We compared overall correct score and individual QRQ subscores precourse versus postcourse using repeated-measures analysis of variance (ANOVA). For the ATS, we summed total positive attitude scores from the 29 ATS Likert items and compared these overall scores precourse versus postcourse using repeated-measures ANOVA, but given the coarse-grained ordinal nature of the individual Likert items, we analyzed these with the nonparametric Wilcoxon signed-rank test. Nonetheless, we display mean rather than median changes across students in ATS individual item scores precourse versus postcourse; otherwise the changes are sometimes invisible, even for statistically significant items. Raw anonymized data and scripts for QRQ and ATS analyses are available upon request.

## RESULTS AND DISCUSSION

After several years of development, the latest iteration of our evidence-based medicine course was taught in Spring 2014 to 40 students (22 women, at least 15 members of underrepresented minority groups). The only prerequisite to the course was a “C” or higher in college algebra or placement directly into calculus. In practice, our enrollment consisted of one freshman, eight sophomores, 15 juniors, and 15 seniors, most of whom had some prior exposure via an introductory biostatistics course, genetics course, and/or social science research methods course. We were delighted that, from pretest to posttest, QRQ increased by 0.63 pretest SDs (*p* < 0.001; Table 4), and the ATS increased by 0.32 pretest SDs (*p* = 0.002; Table 5). Figure 3 shows those QRQ subscores and ATS items showing improvement with *p* < 0.05 and 0.5 < *p* < 0.1; none deteriorated at this level. QRQ subscores that improved included distinguishing correlation and causation, a task for which statistically significant deteriorations have previously been observed (Delmas *et al.*, 2007).

Figure 3.

We observed postcourse vs. precourse (a) overall improvements and improvements in some (b) QRQ subscores and (c) ATS item scores for our Spring 2014 course offering. The ATS is a 1–5 Likert scale, and QRQ scores are arbitrarily scaled to match.**...**

Table 4.

Precourse, postcourse, and changes in QRQ total and subscores

Table 5.

Precourse, postcourse, and changes in ATS total and individual items

Previous research suggests that QRQ-like scores correlate negatively with effort-based course grades (explaining previously noted gender biases) and only weakly positively with other graded items (Tempelaar *et al.*, 2006). Results for our course were different: posttest QRQ correlations (Pearson’s *r*) with both course grades as a whole and with our final closed-book exam (included in the Supplemental Materials) were high at 0.5, and even correlations on more effort-based items such as homework problem sets (as found in the Supplemental Materials) were 0.38. Pretest QRQ correlations with final course grade, final exam, and effort-based content were similarly high. This demonstrates that our course assessments are well aligned with the widely endorsed learning objectives of the QRQ (Sundre, 2003). This is despite the fact that course assessments, for example, the two final exams included as Supplemental Materials, differ substantially in content from the QRQ, testing course-specific information in addition to general quantitative reasoning skills. ATS pre- and posttests also predicted course performance, in line with previous studies on attitudes using both the ATS (Waters *et al.*, 1988; Vanhoof *et al.*, 2006) and similar instruments (Emmioglu and Capa-Aydin, 2012) in other statistics classes. Changes in attitudes and quantitative reasoning reflected in the ATS and QRQ were not significantly correlated with pretest scores (Pearson’s *r* = –0.18 for ATS; –0.19 for QRQ; both *p* > 0.35). This indicates despite the diversity in ability and attitudes present in a class with as few prerequisites as ours, initially strong or positive students were not systematically more or less likely to benefit from instruction than weaker or more negative students.

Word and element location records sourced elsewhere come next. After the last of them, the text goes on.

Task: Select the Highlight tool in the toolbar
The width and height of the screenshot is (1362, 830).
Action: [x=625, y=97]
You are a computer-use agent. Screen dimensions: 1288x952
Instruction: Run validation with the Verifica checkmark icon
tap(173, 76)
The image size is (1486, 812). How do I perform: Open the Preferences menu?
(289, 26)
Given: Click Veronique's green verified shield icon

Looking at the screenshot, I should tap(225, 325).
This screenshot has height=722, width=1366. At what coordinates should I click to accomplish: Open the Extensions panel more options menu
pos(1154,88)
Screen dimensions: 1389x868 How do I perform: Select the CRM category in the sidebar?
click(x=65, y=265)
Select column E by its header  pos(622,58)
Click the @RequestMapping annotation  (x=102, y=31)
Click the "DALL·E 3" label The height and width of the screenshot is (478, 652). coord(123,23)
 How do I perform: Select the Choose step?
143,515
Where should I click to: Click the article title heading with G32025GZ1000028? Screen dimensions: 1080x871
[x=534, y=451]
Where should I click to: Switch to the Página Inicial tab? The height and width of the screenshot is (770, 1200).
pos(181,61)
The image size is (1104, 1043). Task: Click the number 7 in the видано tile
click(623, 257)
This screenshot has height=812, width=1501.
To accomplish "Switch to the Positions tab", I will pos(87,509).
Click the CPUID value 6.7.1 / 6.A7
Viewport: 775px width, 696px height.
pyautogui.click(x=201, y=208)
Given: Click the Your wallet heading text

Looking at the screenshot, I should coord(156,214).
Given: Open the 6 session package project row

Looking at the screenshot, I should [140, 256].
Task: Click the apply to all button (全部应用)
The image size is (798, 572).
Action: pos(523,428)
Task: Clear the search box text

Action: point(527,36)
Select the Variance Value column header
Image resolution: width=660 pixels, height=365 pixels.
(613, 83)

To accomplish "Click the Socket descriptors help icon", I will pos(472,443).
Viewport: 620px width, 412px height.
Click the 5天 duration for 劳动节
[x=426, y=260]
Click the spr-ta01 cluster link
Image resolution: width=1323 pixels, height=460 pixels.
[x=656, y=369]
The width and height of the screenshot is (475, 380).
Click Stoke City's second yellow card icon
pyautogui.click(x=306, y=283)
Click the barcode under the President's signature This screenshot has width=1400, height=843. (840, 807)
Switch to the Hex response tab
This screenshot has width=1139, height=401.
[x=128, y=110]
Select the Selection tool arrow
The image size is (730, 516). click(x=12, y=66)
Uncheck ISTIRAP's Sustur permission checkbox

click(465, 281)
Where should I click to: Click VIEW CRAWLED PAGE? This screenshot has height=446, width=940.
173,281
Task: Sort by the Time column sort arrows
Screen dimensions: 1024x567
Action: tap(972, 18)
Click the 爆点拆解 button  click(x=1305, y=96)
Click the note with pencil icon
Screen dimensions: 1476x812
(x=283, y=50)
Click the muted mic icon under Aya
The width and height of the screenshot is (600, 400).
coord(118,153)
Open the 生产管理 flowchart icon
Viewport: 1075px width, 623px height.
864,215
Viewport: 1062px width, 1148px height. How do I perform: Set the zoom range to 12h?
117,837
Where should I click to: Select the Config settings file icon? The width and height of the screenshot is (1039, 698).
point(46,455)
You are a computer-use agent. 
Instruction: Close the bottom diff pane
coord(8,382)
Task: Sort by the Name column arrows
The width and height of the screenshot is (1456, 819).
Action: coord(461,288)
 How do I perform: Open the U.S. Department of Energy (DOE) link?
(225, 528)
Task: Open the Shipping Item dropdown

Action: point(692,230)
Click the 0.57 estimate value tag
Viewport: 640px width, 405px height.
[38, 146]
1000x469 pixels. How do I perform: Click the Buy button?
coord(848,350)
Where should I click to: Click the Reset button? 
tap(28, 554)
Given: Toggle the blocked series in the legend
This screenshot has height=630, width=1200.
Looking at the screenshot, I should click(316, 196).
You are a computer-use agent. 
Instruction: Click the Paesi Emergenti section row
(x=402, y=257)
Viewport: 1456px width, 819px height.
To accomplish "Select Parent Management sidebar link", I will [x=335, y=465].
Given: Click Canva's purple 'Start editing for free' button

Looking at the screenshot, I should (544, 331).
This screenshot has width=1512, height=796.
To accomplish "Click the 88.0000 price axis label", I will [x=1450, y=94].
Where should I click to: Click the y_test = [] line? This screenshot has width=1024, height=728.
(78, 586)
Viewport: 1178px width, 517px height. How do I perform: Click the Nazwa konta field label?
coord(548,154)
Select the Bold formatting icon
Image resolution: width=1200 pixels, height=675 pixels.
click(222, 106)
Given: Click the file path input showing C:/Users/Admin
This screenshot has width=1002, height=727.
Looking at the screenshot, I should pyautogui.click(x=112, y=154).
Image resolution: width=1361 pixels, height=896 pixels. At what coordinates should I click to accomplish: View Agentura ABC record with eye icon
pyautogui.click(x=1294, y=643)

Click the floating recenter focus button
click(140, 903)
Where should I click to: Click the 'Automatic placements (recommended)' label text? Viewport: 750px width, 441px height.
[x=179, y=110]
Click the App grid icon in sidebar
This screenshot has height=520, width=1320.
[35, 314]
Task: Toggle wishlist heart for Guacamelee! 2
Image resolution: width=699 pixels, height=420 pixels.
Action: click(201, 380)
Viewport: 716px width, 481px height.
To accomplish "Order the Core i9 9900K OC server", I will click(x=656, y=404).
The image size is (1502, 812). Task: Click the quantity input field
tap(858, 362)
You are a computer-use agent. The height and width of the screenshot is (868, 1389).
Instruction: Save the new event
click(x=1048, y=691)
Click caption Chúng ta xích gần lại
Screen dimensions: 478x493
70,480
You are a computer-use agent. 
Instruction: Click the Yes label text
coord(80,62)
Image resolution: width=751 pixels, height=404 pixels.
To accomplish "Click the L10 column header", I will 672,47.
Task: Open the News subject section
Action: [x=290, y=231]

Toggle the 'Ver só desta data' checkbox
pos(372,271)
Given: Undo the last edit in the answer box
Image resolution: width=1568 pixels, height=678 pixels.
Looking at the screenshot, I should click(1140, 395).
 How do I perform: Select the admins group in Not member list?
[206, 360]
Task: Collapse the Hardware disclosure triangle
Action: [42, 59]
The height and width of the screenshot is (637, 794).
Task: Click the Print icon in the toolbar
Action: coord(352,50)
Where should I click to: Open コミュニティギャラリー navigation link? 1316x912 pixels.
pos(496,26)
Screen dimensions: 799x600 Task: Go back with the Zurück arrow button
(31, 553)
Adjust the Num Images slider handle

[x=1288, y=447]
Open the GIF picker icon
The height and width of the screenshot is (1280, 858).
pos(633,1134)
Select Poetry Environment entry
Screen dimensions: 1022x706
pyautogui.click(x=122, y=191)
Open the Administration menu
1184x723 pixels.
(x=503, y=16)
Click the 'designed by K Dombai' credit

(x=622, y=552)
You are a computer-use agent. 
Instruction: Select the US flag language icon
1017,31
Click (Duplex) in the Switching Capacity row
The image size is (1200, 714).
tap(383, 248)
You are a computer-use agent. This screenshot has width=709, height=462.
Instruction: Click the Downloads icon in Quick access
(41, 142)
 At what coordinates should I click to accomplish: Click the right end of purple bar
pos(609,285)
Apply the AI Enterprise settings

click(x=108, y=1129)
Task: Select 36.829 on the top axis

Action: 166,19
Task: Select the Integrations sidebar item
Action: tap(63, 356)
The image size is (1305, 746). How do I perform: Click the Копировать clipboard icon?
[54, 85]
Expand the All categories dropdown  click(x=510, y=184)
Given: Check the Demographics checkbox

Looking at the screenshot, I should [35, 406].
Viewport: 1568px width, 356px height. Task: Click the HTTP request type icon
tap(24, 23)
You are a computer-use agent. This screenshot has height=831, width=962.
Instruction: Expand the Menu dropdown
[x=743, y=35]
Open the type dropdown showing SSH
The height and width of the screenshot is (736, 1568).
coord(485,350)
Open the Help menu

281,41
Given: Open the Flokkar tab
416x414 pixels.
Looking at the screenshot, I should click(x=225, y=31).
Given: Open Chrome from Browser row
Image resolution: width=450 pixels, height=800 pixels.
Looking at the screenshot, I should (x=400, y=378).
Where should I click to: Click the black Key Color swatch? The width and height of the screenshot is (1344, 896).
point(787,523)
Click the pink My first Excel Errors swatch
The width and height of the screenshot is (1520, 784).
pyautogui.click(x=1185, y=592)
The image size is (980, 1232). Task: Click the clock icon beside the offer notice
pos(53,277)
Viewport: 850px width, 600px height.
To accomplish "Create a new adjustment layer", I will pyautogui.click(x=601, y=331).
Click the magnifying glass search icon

Despite the small class size, the assessment evidence suggests that the course was a spectacular success, especially relative to the somewhat dismal history of probability and statistics education. Note that it aligns well with many calls for change (Table 6). We believe it to be far superior to the standard biostatistics curriculum in preparing students for real-world decision making, which benefits from a critical evaluation of (and perhaps even generation of) evidence. Indeed, we have heard a number of promising anecdotes about former students applying knowledge from their class, both as patients and as medical workers, in ways that affected medical care choices.

Table 6.

The course addresses calls for change

We have begun developing a new hybrid (50% online 50% face-to-face) version of the course, taught for the first time in Spring 2015 to 29 students. This move was motivated primarily by pedagogical concerns; our quantitative material is highly cumulative in nature, inevitably leaving some students behind in face-to-face classes. When material is give online, students have more ability to set their own pace, and interspersing content with frequent autograded quizzes can provide additional help through greater formative assessment and learning through testing (Brown *et al.*, 2014). We have developed two new online apps as part of the online materials, one on confirmation bias (http://bias.oia.arizona.edu/index.html) and one on the mathematics of power (http://power.oia.arizona.edu/index.html). The power app was designed to be used to illustrate how the effect size that a study has power to detect depends on the SD among patients divided by the square root of the number of patients. Customizable options (at http://bias.oia.arizona.edu/options.html and http://power.oia.arizona.edu/options.html for confirmation bias and power, respectively) allow the staged introduction of elements of the apps.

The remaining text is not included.